The new joint report by CICTAR and French unions CGT and CFDT reveal Orpea’s 40 Luxembourg subsidiaries used to expand its property portfolio while disregarding resident care. This follows an exposé by investigative journalist Victor Castanet reporting allegations of resident neglect and rationing of food and incontinence products at Orpea. The French government has opened investigations into Orpea’s mistreatment of residents and workers, as well as its financial practices.
CUPE believes this is just more evidence that it’s time to end profiteering in long-term care.
“We refuse to accept that the neglect of our parents and grandparents and loved ones is simply the cost of doing business, and we know this problem doesn’t get fixed until we take out the profit motive and make long-term care public,” said CUPE National President Mark Hancock.
Hancock noted this isn’t the only disreputable long-term care operator being bankrolled by Canadian pension funds.
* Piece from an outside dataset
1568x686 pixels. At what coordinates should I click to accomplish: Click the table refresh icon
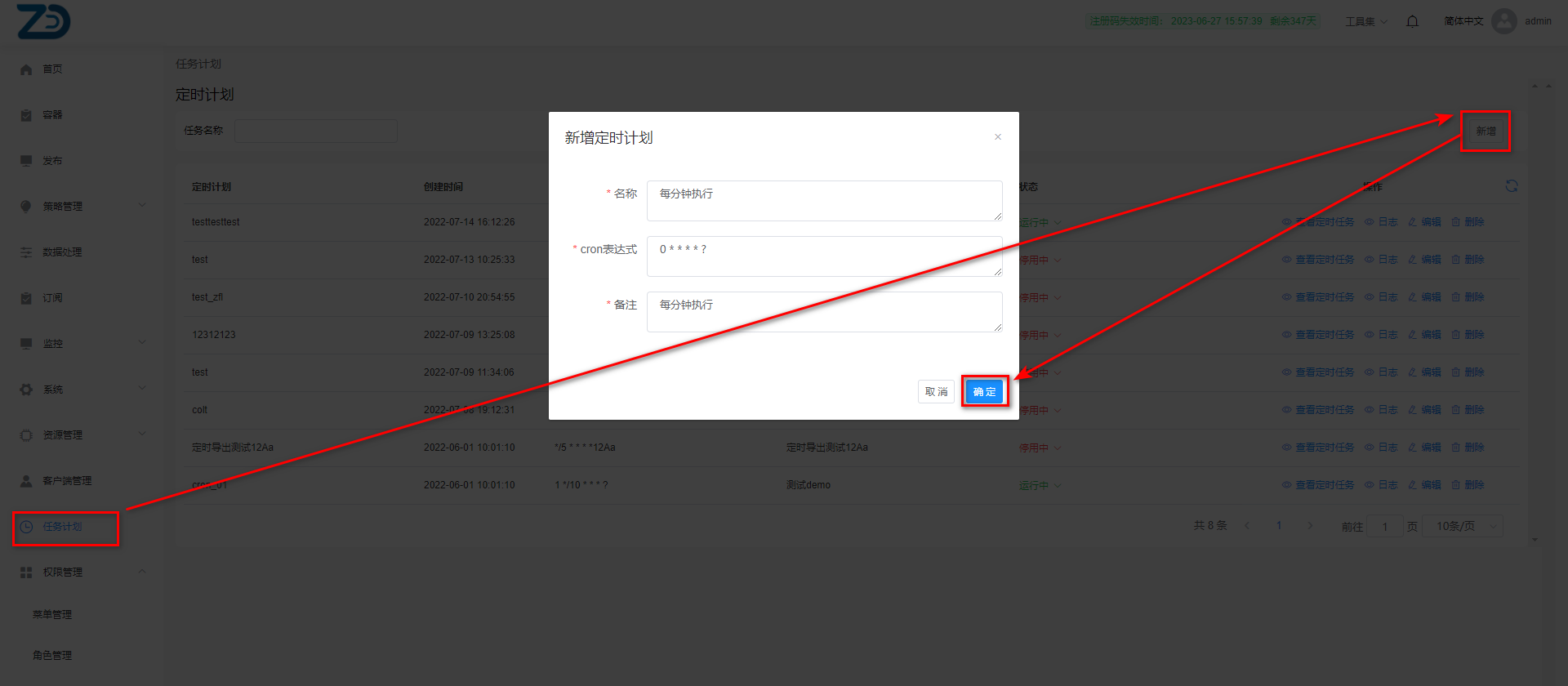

In 2020, it was revealed that Revera, Canada’s second-largest private long-term care provider, was wholly owned by the Public Service Pension plan, and was recording nearly twice as many COVID-19 fatalities as the sector average, while notching enormous profits and aggressively avoiding paying its taxes. “Clearly, we’re not talking about one bad apple.”
Through the pandemic, for-profit long-term care centres have consistently been shown to have higher rates of death, higher numbers of verified complaints, and lower standards of care. Lower staffing levels in for-profit homes have been shown to increase negative health outcomes for residents, including inadequate repositioning, less toileting assistance, and higher rates of pressure ulcers, fractures, respiratory infections, and falls requiring hospitalization.
“Long-term care residents have suffered untold harm and neglect during the pandemic because of cost-cutting by multinational corporations who only care about profit,” said CUPE National Secretary-Treasurer Candace Rennick. “It is unthinkable that Canadians are unknowingly financing this abuse by having our retirement income invested in these cruel schemes.”
Throughout the pandemic, CUPE has been calling on the federal government to fix long-term care by bringing it under the Canada Health Act.